▼▼▼

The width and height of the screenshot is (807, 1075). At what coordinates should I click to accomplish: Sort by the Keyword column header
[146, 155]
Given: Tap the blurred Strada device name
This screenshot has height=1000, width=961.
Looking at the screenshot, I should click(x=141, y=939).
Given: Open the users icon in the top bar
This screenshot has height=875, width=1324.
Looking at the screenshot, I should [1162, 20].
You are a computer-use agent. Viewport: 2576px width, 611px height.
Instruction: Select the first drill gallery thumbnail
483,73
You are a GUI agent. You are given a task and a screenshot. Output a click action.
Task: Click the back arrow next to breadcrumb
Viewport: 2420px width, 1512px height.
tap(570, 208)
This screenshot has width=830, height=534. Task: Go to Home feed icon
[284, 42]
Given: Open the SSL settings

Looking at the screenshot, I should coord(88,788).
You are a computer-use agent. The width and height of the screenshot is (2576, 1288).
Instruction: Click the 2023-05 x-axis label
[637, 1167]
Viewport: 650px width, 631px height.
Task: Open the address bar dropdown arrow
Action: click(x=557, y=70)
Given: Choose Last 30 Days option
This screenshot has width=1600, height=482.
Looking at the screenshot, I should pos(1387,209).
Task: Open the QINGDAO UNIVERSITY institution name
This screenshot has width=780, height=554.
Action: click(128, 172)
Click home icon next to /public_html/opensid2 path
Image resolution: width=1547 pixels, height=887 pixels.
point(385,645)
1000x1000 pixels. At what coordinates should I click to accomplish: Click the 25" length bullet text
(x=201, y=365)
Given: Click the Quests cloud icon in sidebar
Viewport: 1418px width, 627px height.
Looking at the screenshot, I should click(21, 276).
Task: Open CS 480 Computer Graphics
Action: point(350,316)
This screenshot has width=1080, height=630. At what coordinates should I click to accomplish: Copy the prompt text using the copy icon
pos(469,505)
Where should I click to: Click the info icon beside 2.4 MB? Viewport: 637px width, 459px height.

▲▲▲

**Instruction:** Can you copy the material above word for word, from its very first line down to and including the line containing "tap(570, 208)"?

**Full answer:**
The width and height of the screenshot is (807, 1075). At what coordinates should I click to accomplish: Sort by the Keyword column header
[146, 155]
Given: Tap the blurred Strada device name
This screenshot has height=1000, width=961.
Looking at the screenshot, I should click(x=141, y=939).
Given: Open the users icon in the top bar
This screenshot has height=875, width=1324.
Looking at the screenshot, I should [1162, 20].
You are a computer-use agent. Viewport: 2576px width, 611px height.
Instruction: Select the first drill gallery thumbnail
483,73
You are a GUI agent. You are given a task and a screenshot. Output a click action.
Task: Click the back arrow next to breadcrumb
Viewport: 2420px width, 1512px height.
tap(570, 208)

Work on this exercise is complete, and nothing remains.